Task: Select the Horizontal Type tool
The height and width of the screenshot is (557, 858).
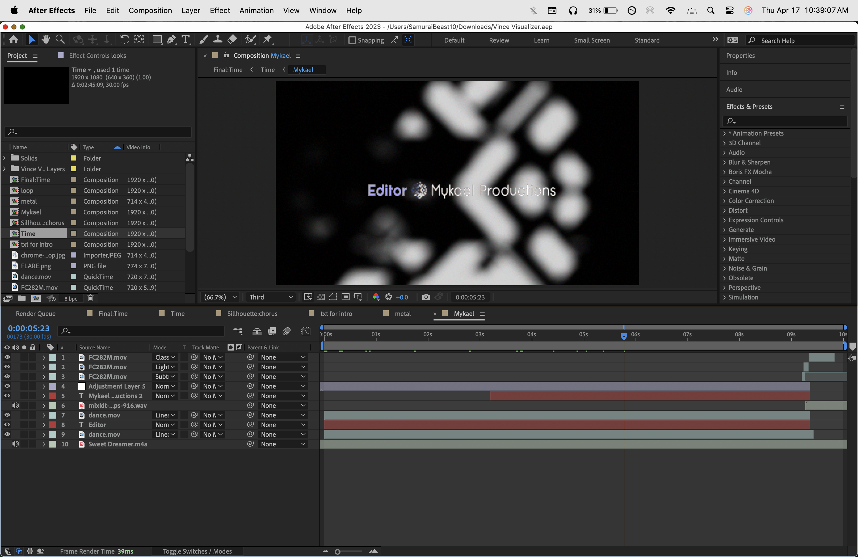Action: [185, 40]
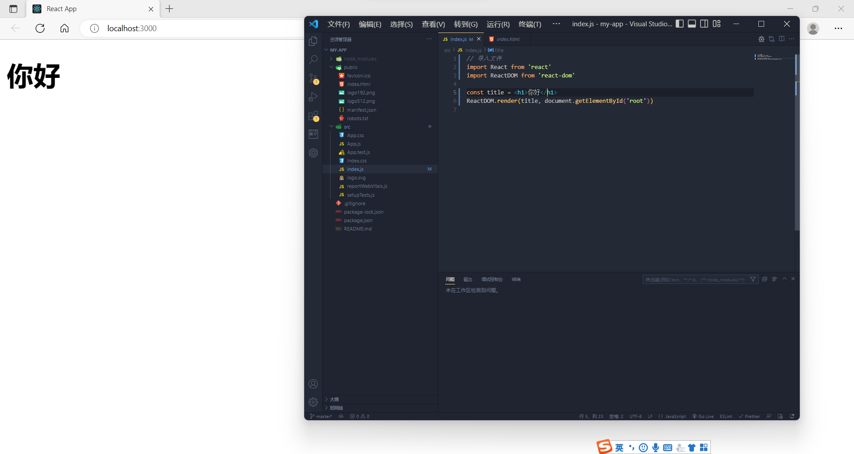Select the Run and Debug icon
The width and height of the screenshot is (854, 454).
pos(313,97)
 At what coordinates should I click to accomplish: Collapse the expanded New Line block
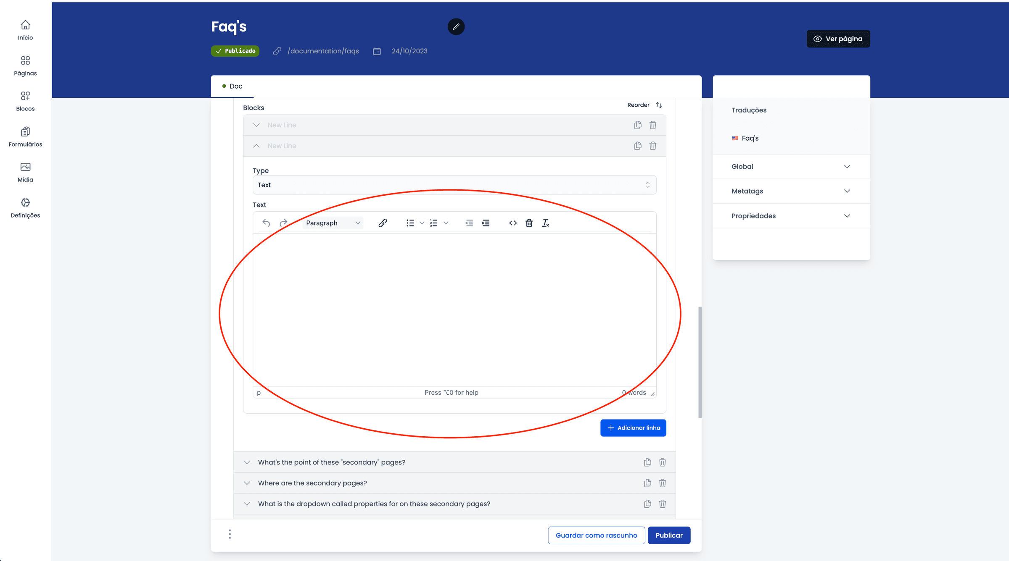click(256, 146)
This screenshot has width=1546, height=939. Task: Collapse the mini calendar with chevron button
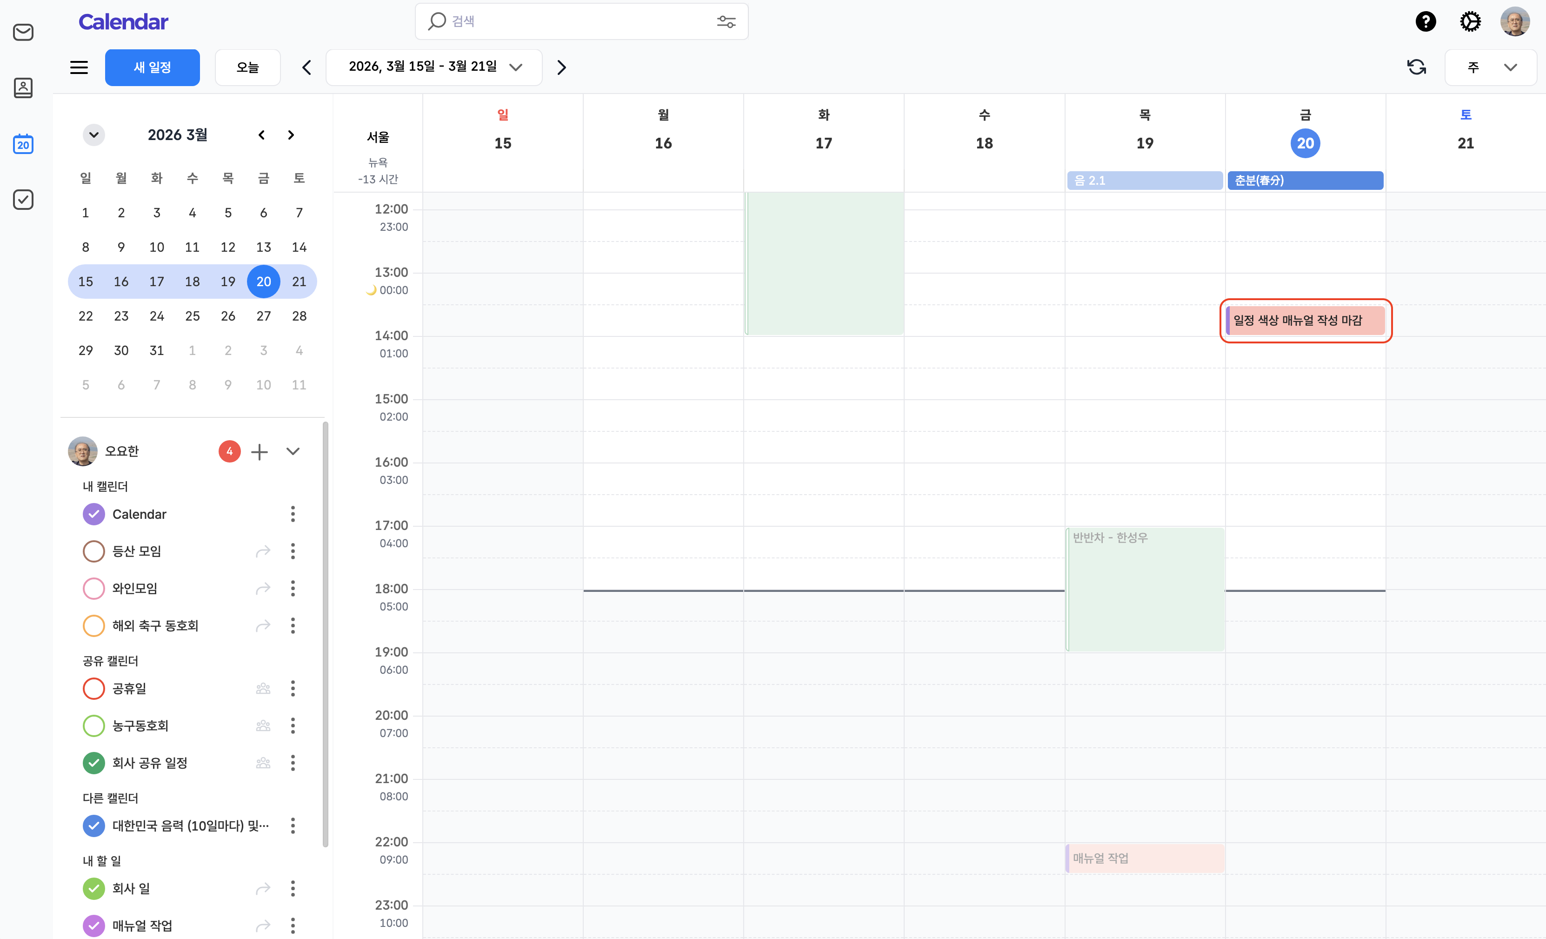(93, 135)
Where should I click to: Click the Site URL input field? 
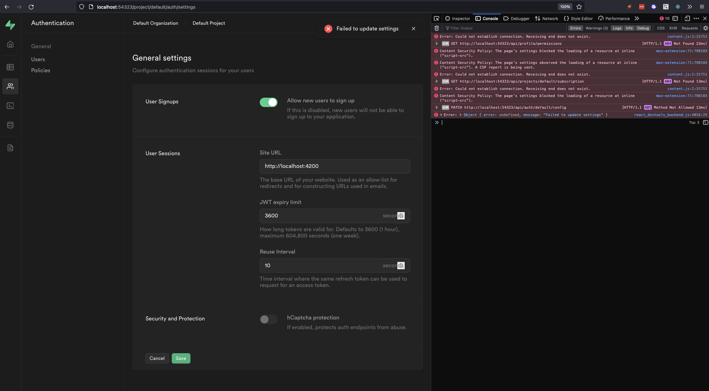click(x=334, y=166)
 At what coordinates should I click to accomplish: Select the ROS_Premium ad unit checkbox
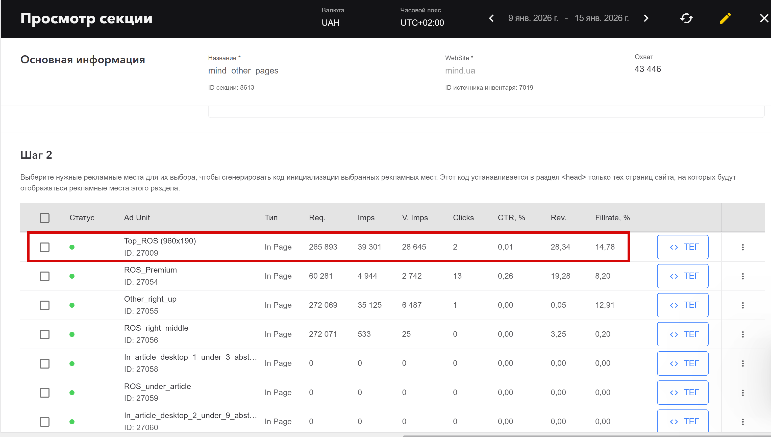44,276

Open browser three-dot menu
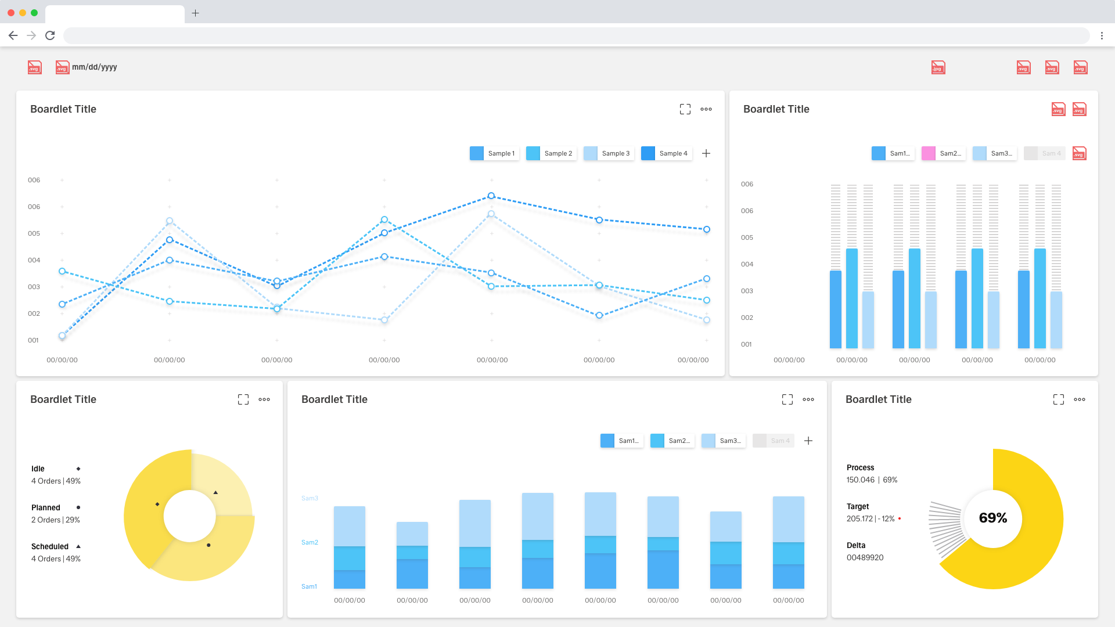point(1102,35)
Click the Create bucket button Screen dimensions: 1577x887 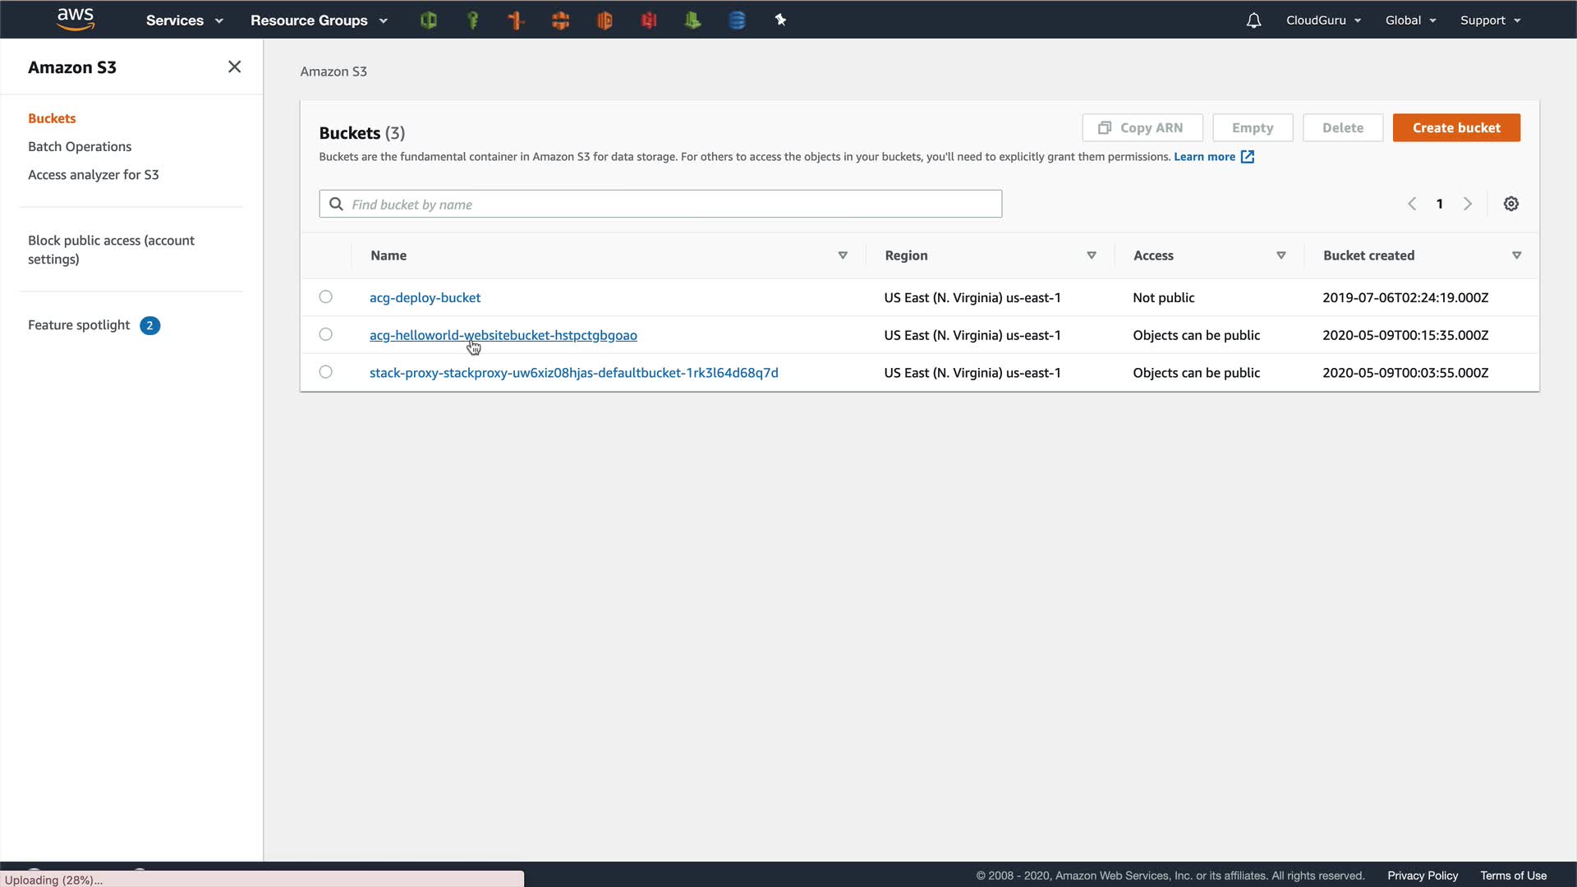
• • • • • • •
▸ **EXERCISE DETAILS**
Copy out only the lines from the one containing "Where should I" to the end of the entries, unchanged. Drop the pictures.

▸ **RESPONSE BOX**
Where should I click to: Click the Site URL input field? 
click(x=334, y=166)
 At what coordinates should I click to accomplish: Select the ROS_Premium ad unit checkbox
44,276

Open browser three-dot menu
point(1102,35)
Click the Create bucket button Screen dimensions: 1577x887 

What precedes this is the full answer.